This was a hybrid event with in-person attendance in Wu and Chen and virtual attendance…
ABSTRACT
If I show you a photo of a place you have never been to, you can easily imagine what you could do in that picture. Your understanding goes from the surfaces you see to the ones you do not, like parts that are hidden behind furniture. Your understanding even enables reasoning about how the scene could be if someone interacted with it, for instance by opening a cabinet. My research aims to give computers this same level of physical understanding. I believe that this physical understanding will be critical for autonomous agents, as well as for enabling new insights in research fields that vision does not often interact with: progress on many problems across the sciences and humanities can be accelerated by being able to robustly measure some quantity at scale.

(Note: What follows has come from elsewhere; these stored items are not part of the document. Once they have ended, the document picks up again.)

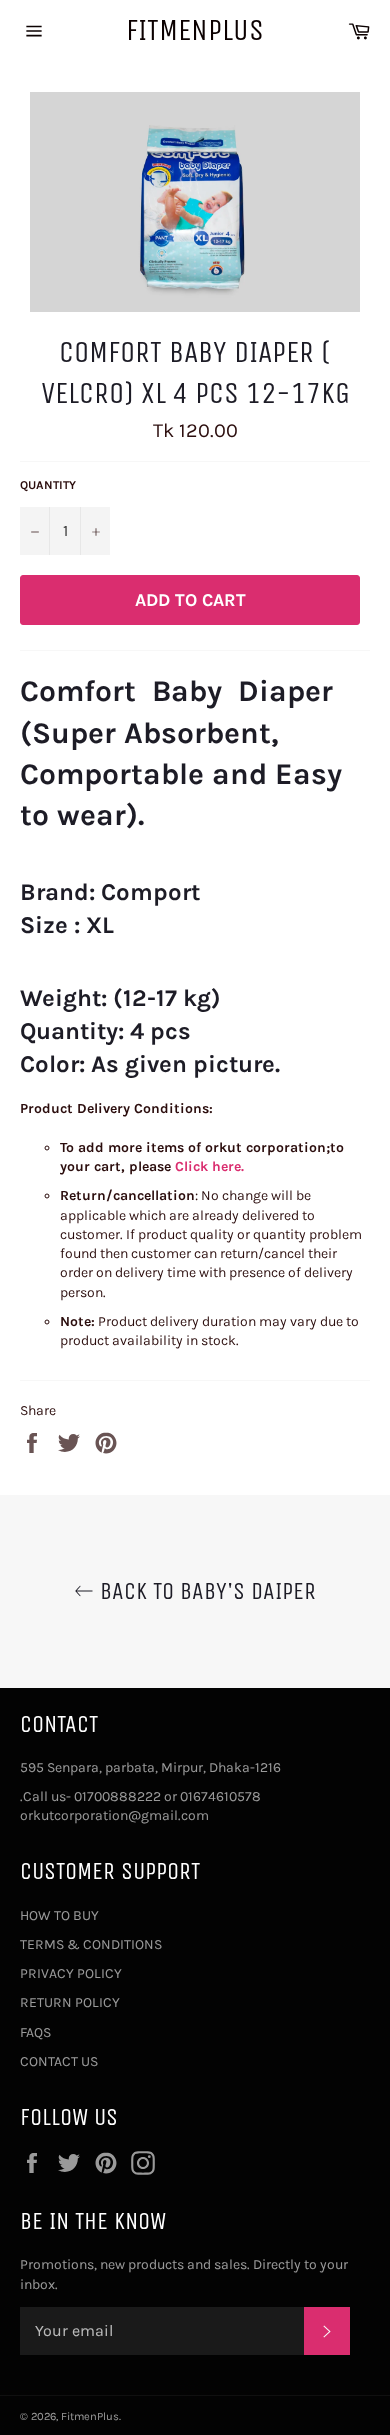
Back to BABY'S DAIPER (205, 1591)
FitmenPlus (195, 30)
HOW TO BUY (59, 1915)
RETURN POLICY (70, 2002)
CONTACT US (59, 2061)
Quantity (48, 485)
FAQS (35, 2032)
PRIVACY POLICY (71, 1973)
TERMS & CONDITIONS (91, 1944)
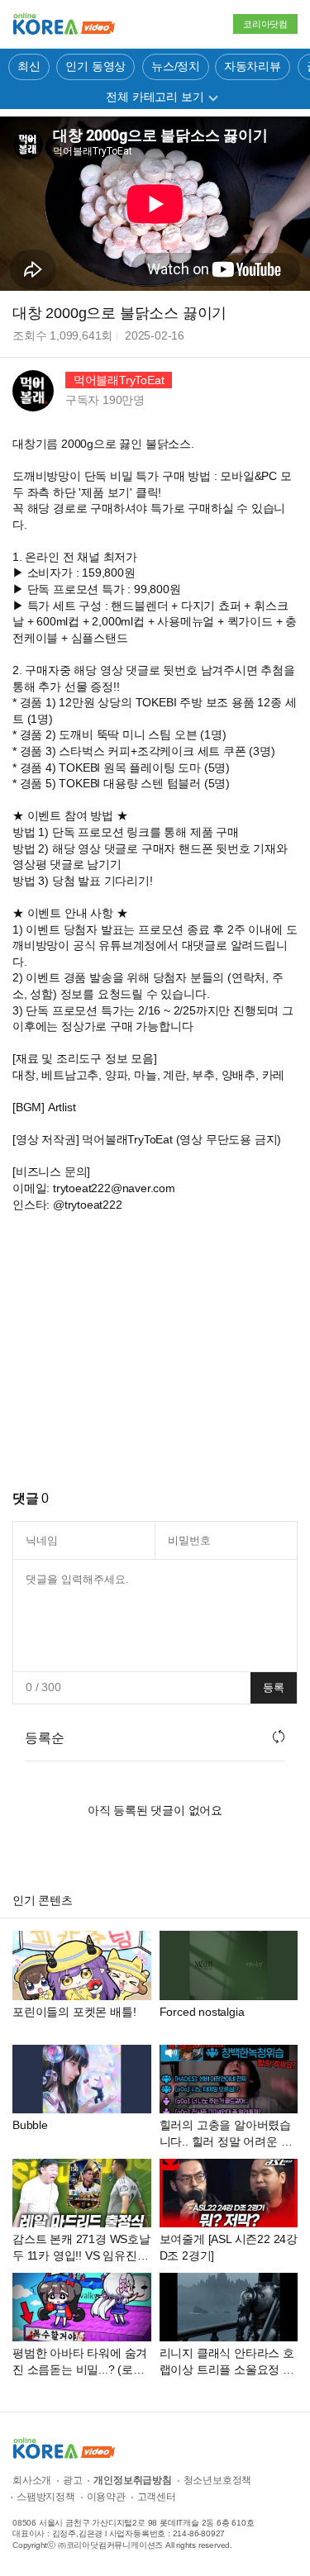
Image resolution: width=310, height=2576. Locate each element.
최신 (29, 66)
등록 (273, 1687)
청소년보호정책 (218, 2480)
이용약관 (106, 2496)
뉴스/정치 (175, 66)
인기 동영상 (95, 66)
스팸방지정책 (46, 2496)
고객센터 (156, 2496)
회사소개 (31, 2480)
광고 (73, 2480)
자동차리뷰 (252, 66)
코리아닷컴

My talk will show my research group’s work towards the goal of understanding the physical world from images. I will first show how we can reconstruct 3D scenes, including invisible surfaces, from a single RGB image. We have developed an approach that learns to predict a scene-scale implicit function using realistic 3D supervision that can be gathered by consumers or robots instead of by using artist-created watertight 3D assets. After showing reconstructions of our system in everyday scenarios, I will talk about how measuring the world can unlock new insights in science, from millimeter-sized bird bones to solar physics data where a pixel is a few hundred miles wide. I will conclude by showing work towards understanding how humans can interact with objects, including work on understanding hands and the objects they hold.